The Officer looked for a long while at the inundated lawn, and yonder, the swollen Andilles, which was overflowing; and with his fingers he was drumming on the window-pane a waltz from the Rhineland, when a noise caused him to turn around; it was his second in command, Baron von Kelweingstein, holding a rank equivalent to that of Captain.

The Major was a giant, with broad shoulders, graced by a fan-shaped blond beard, flowing down his chest and forming a breast-shield. His whole tall, solemn person suggested the image of a military peacock, a peacock that would carry its tail spread on its chin. He had blue eyes, cold and gentle; a cheek bearing the scar of a sword wound inflicted during the Austrian war; and he was said to be a kind hearted man as well as a brave officer.

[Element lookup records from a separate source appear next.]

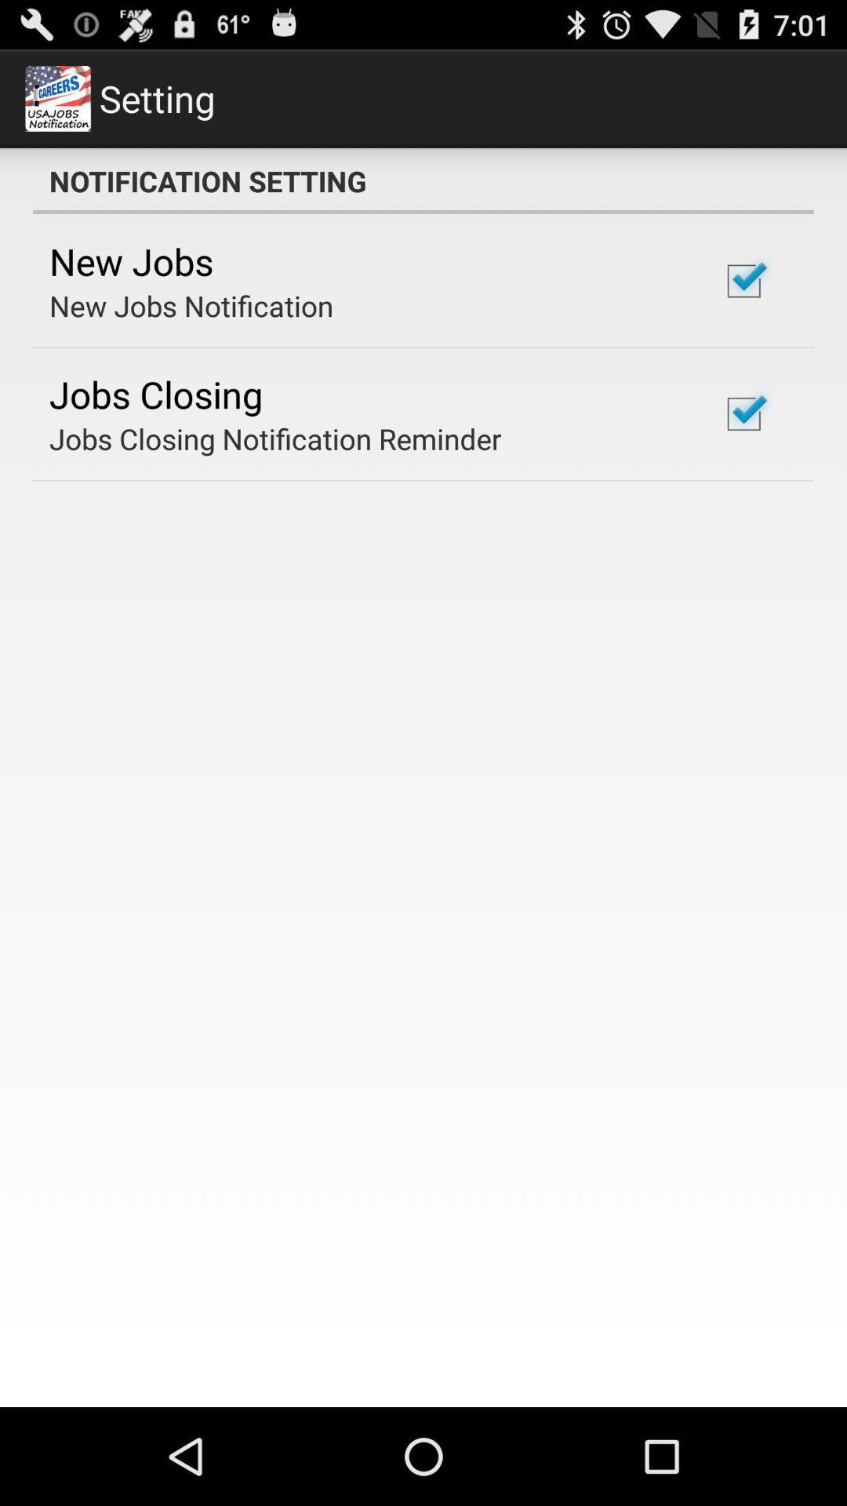  Describe the element at coordinates (423, 180) in the screenshot. I see `the notification setting` at that location.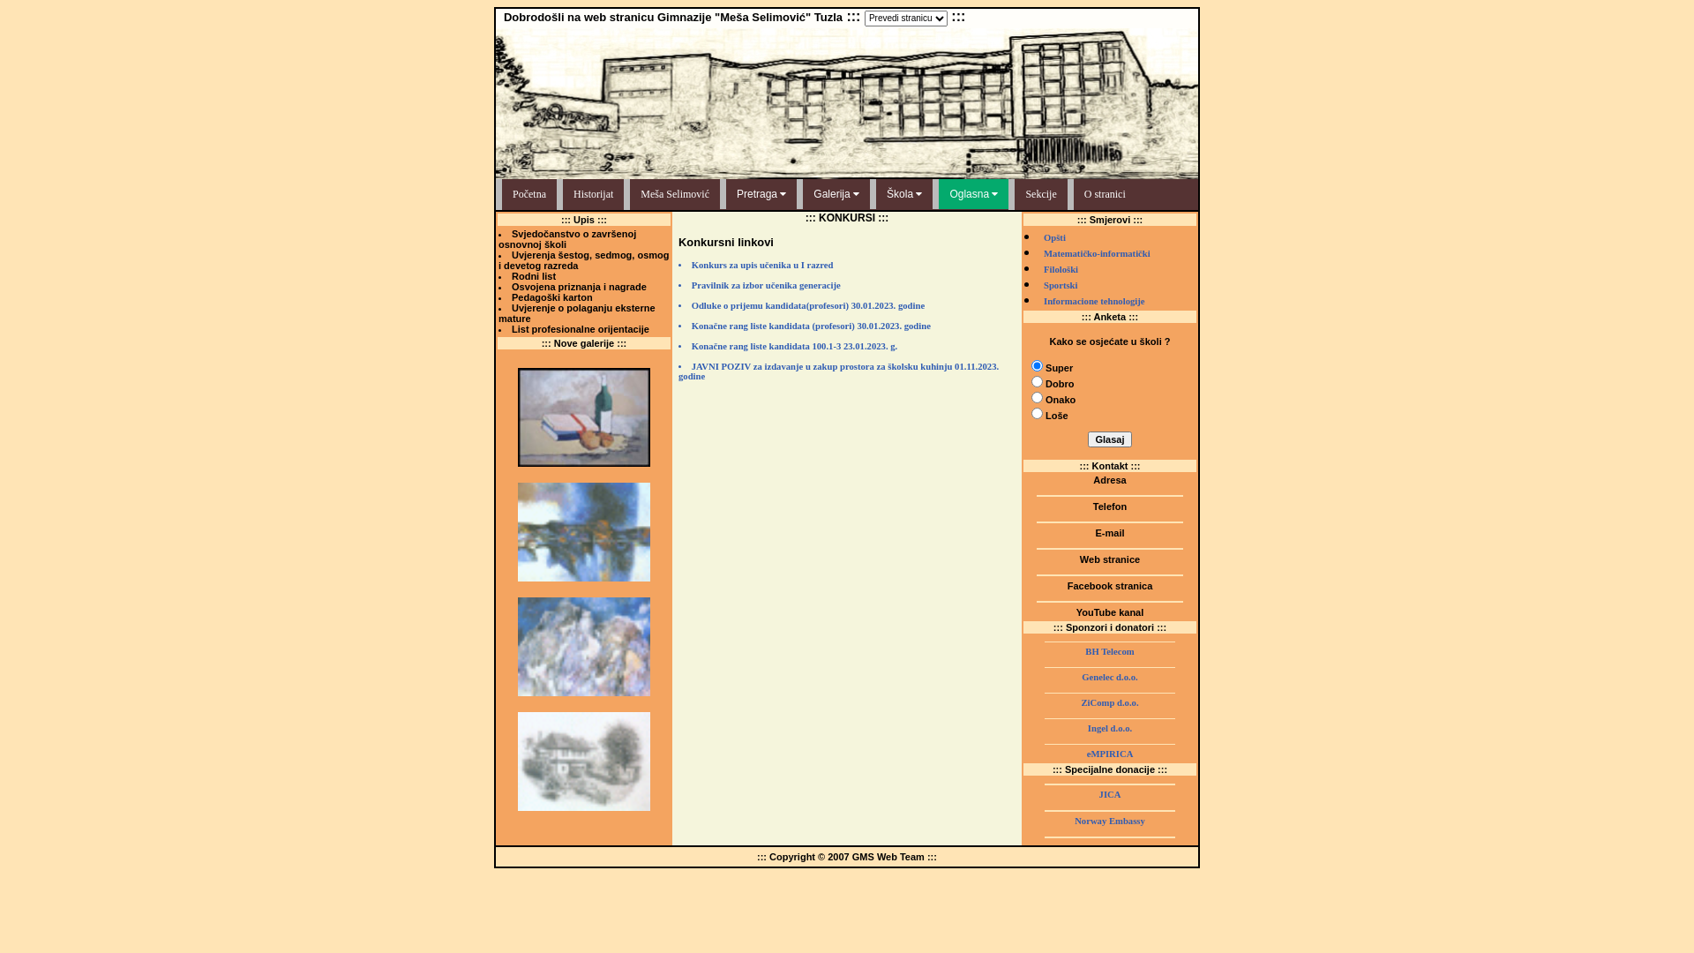 The image size is (1694, 953). Describe the element at coordinates (589, 194) in the screenshot. I see `'Historijat'` at that location. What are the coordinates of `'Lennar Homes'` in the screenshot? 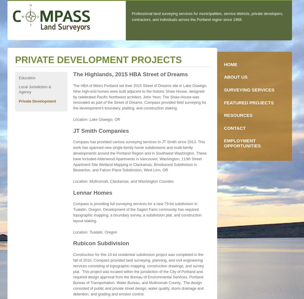 It's located at (92, 192).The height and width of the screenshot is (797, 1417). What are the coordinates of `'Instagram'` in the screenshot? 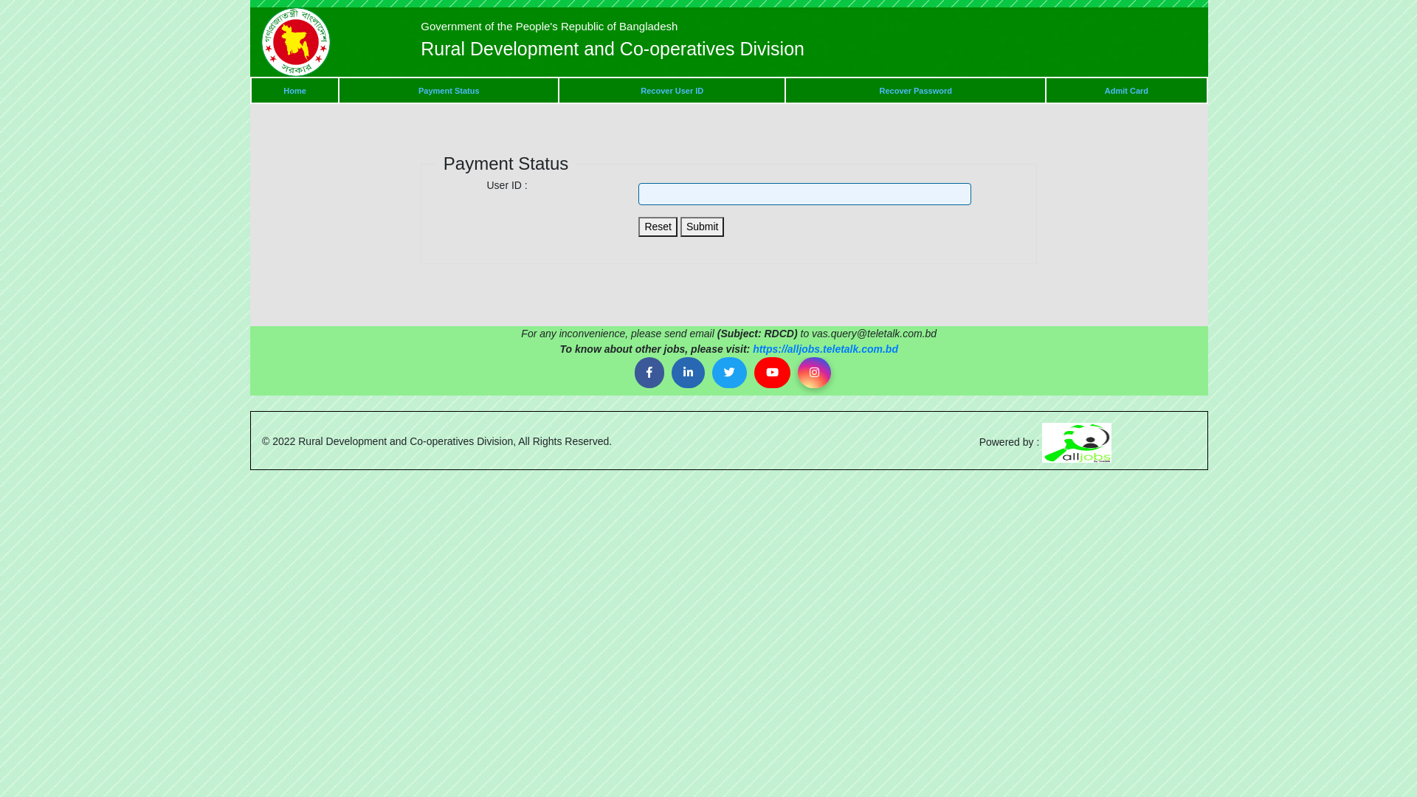 It's located at (796, 372). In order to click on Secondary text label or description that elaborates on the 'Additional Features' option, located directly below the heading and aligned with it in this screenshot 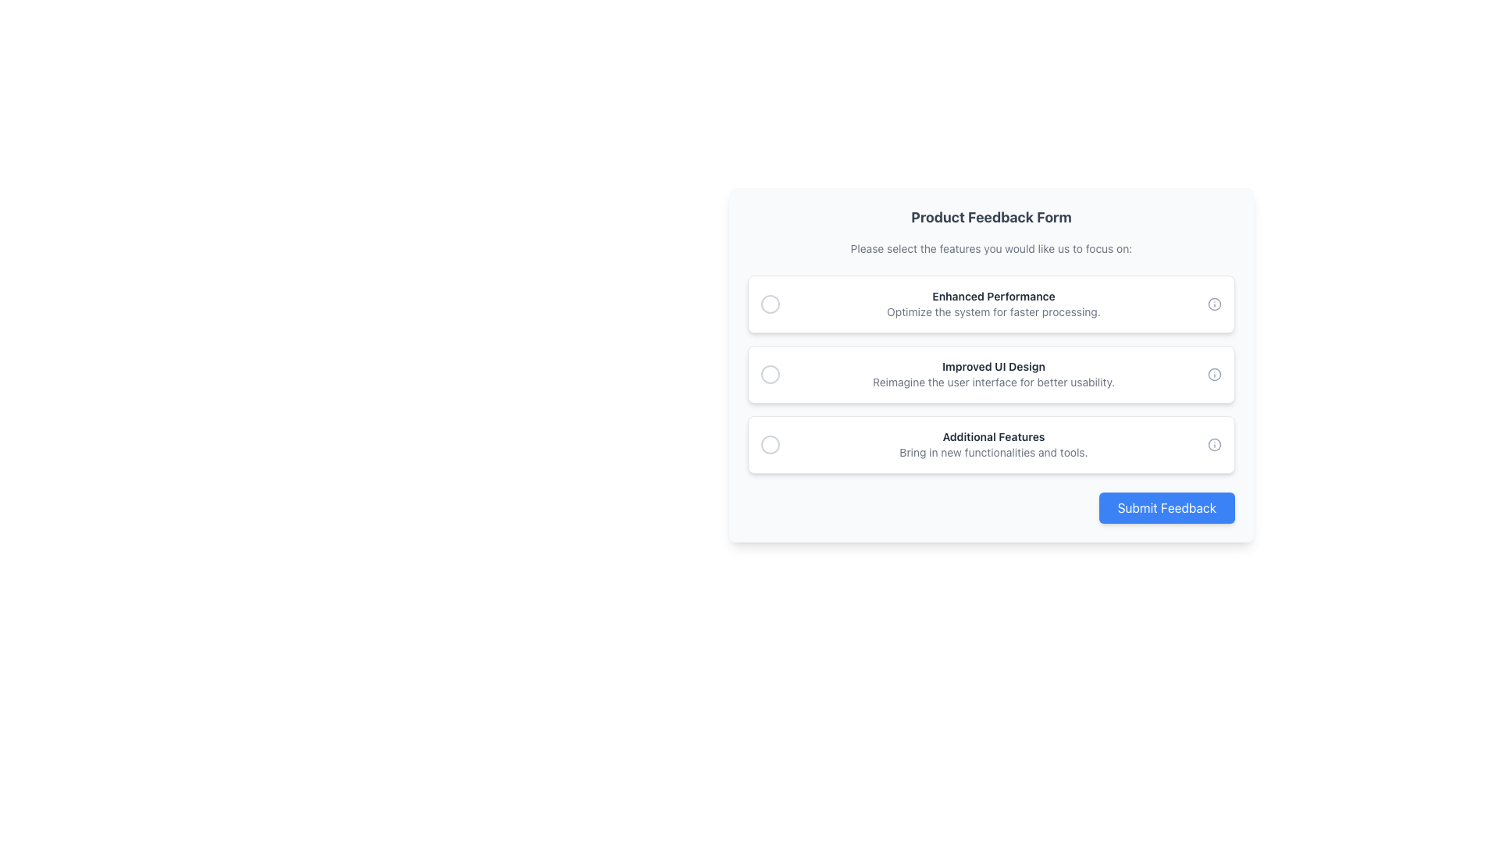, I will do `click(992, 452)`.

Short, red faced, corpulent, tightly belted, the Captain wore, cropped almost close, his red hair, the fiery filaments of which, when under the reflection of certain lights, might have given the impression as though his face had been rubbed with phosphorus. Two teeth lost in a night orgy and brawl, he did not exactly remember now, caused him to spit out indistinct words which one could not always understand. He was bald only on the top of his head, like a tonsured monk, with a crop of short, curly hair, golden and shiny, around this circle of bare flesh.